Love against your better instincts
Donald Hall's "Without" might be the best account of loving and losing a partner for life. It'll make you laugh and mostly, cry. It'll make you a better lover.
Everyone has rules about who you should love or marry. He has to make enough money. She has to get along with your mother, want enough children, or whatever else men desire. The longtime lovers I know who love each other rarely meet all the requirements.
Donald Hall and Jane Kenyon first met when Hall was her poetry professor at the University of Michigan. Without endorsing professor/student relationships, their rule-breaking turned out okay. Hall outlived Kenyon by nearly twenty years. He had always worried about leaving Kenyon a widow in her 40s, and the irony of the reversal was not lost on him.

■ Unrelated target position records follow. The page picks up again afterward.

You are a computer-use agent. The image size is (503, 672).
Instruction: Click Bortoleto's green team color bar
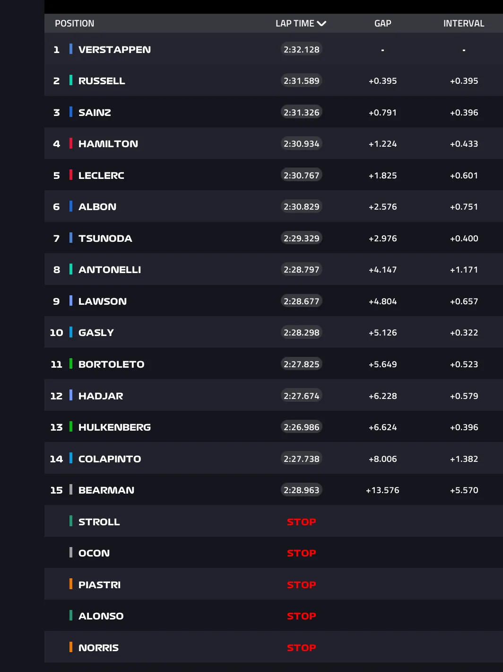coord(71,363)
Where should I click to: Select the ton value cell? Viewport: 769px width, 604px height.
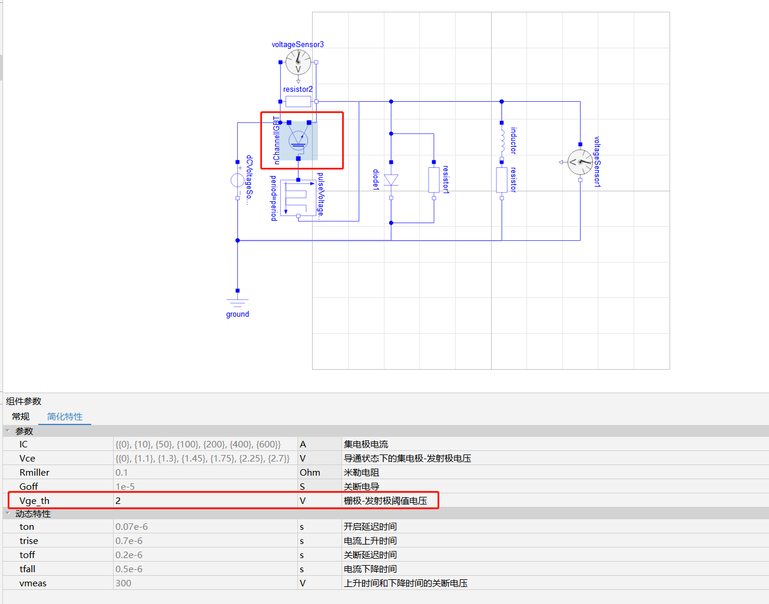pyautogui.click(x=205, y=526)
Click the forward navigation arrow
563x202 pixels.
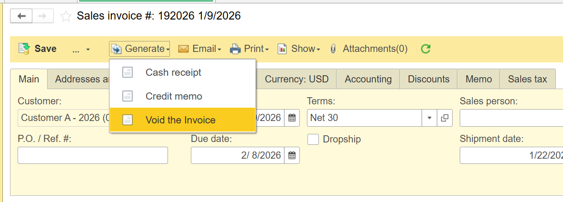(x=42, y=16)
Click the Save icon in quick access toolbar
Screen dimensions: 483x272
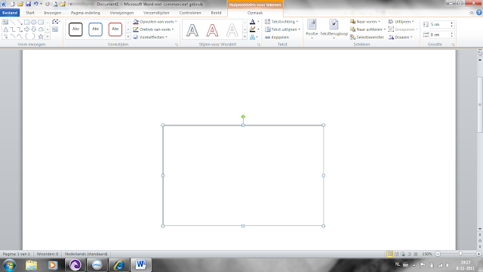coord(28,4)
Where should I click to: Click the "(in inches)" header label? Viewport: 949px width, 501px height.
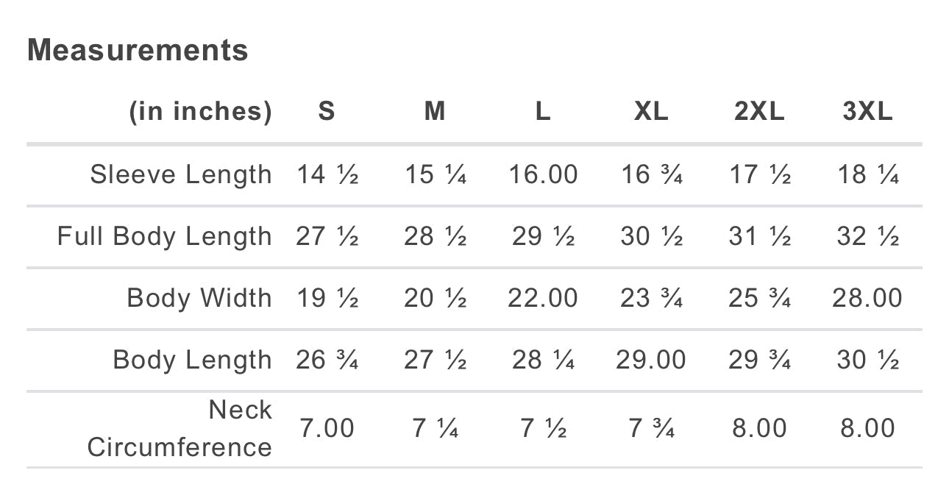point(200,111)
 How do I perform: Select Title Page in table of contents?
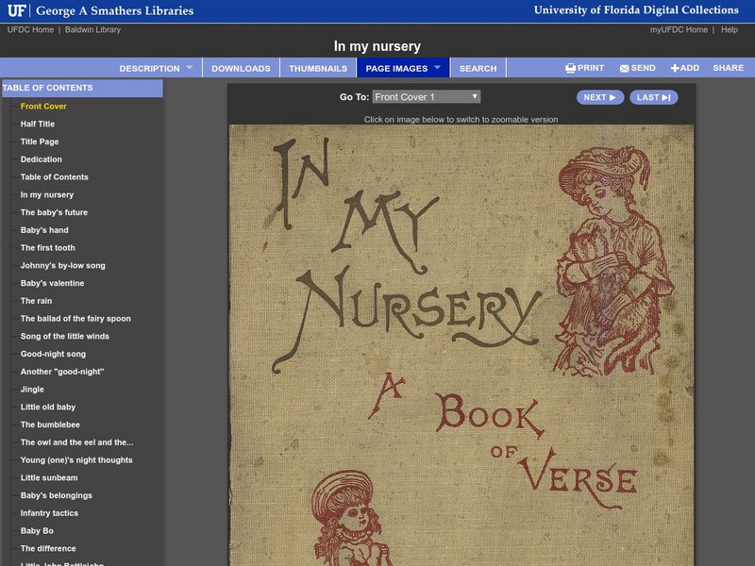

I loved to turn up in your poems.
I imagined those you’d make
after I died; I regretted
I wouldn’t be able to read them.
Donald Hall: Midwinter Letter
The collection begins with “Her Long Illness,” introducing Kenyon’s cancer treatment as the main subject of the book. Then turns with his poem “Without” to a dissection of his grief, not at losing but at having lost. No part of his life is left untouched by Kenyon. It’s only natural she would become the main subject of his writing too.
Hall offers the delightfully detailed attention to Jane. Remembering her bread “so honest” it turned blue, her poems written from behind “the cave” of her long hair, and her humor even in the cancer ward.

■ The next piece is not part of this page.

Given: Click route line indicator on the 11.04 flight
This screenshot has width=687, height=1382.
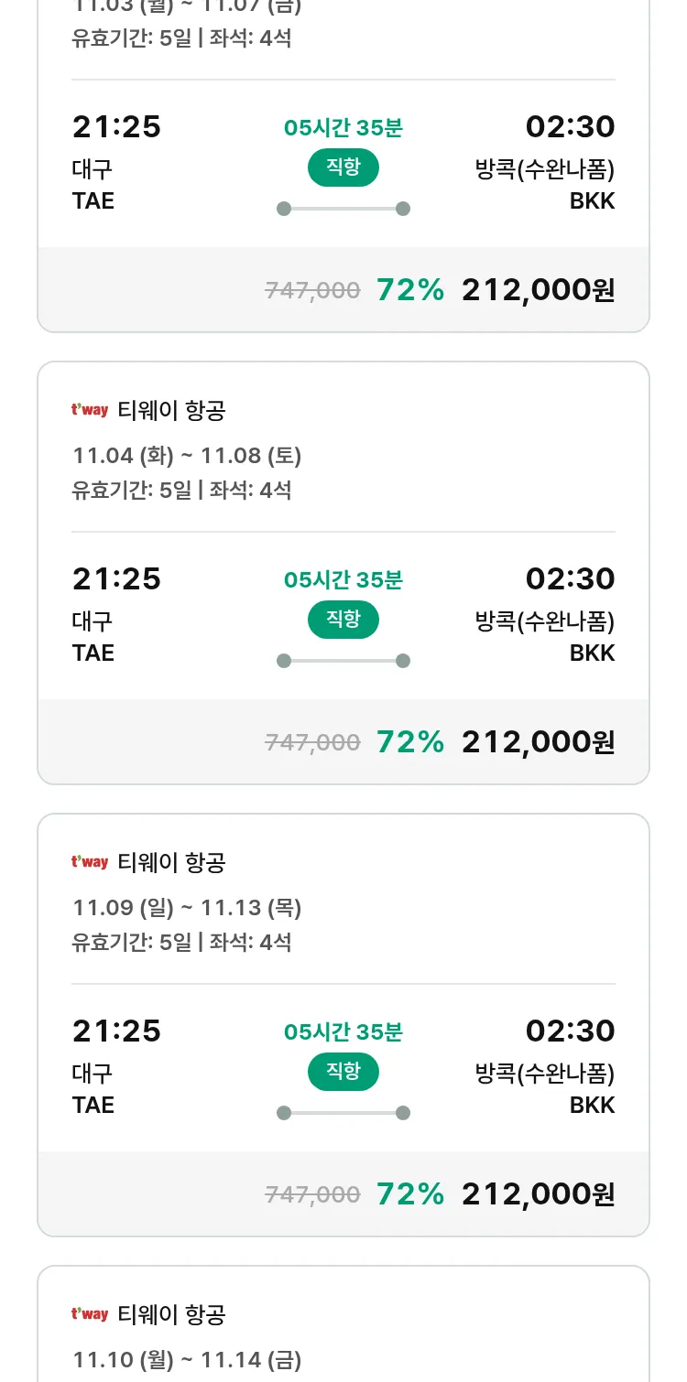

It’s a painful read with lines that get stuck in your teeth. I picked at them for days.
It dropped to thirty-eight below—
with no furnace, no storm
windows or insulation.
We sat reading or writing
in our two big chairs, either
side of the Glenwood,
and made love on the floor
with the stove open and roaring.
You were twenty-eight.
If someone had told us then
you would die in nineteen years,
would it have sounded
like almost enough time?
Donald Hall: Letter in the New Year
I would feel lucky to be remembered half so well and with so much tenderness for my oddities and habits. I am lucky to have someone who will curl up on our long couch with a book. Pausing to chit-chat, reflect, but mostly building a comfortable, thoughtful silence.

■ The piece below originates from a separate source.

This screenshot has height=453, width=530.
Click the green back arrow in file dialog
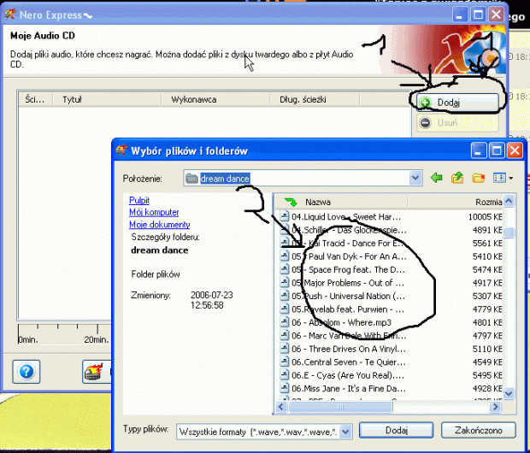[x=437, y=178]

Many are not so lucky. Young people come together and break up like flashes of lightning. That’s nothing new.
What’s remarkable is Kenyon and Hall's enduring partnership. They separated only after the emaciating indignities of cancer treatment and recurrence. Hall’s loss is deeper than youth’s false starts. Hall’s grief only emphasizes the preciousness of his life with Jane.
A married friend told me recently he couldn’t imagine starting over with someone else. Reflecting on his wild and misspent youth, he admits he didn’t understand how good life could be. They too broke rules, dated a little old or young, had messy separations, before finally uniting for good.
A happy marriage is a miracle. A miserable one is an affliction.
That’s what makes Without so special. It’s a collection that could only be written by a faithful husband who paid attention – for decades. It’s hard to imagine how intertwined two lives can become after twenty years. Only two years and change into life with my boyfriend, it’s hard to picture my days without him. I imagine the weight of twenty Christmases, losses shared, victories won, and friends made.
I don’t envy Hall’s loss. That would be insane. But I respect the life Donald and Jane built together. I admire his faithfulness to love even in death. I know I’d be lucky to feel such pain; anything less is insignificant by comparison.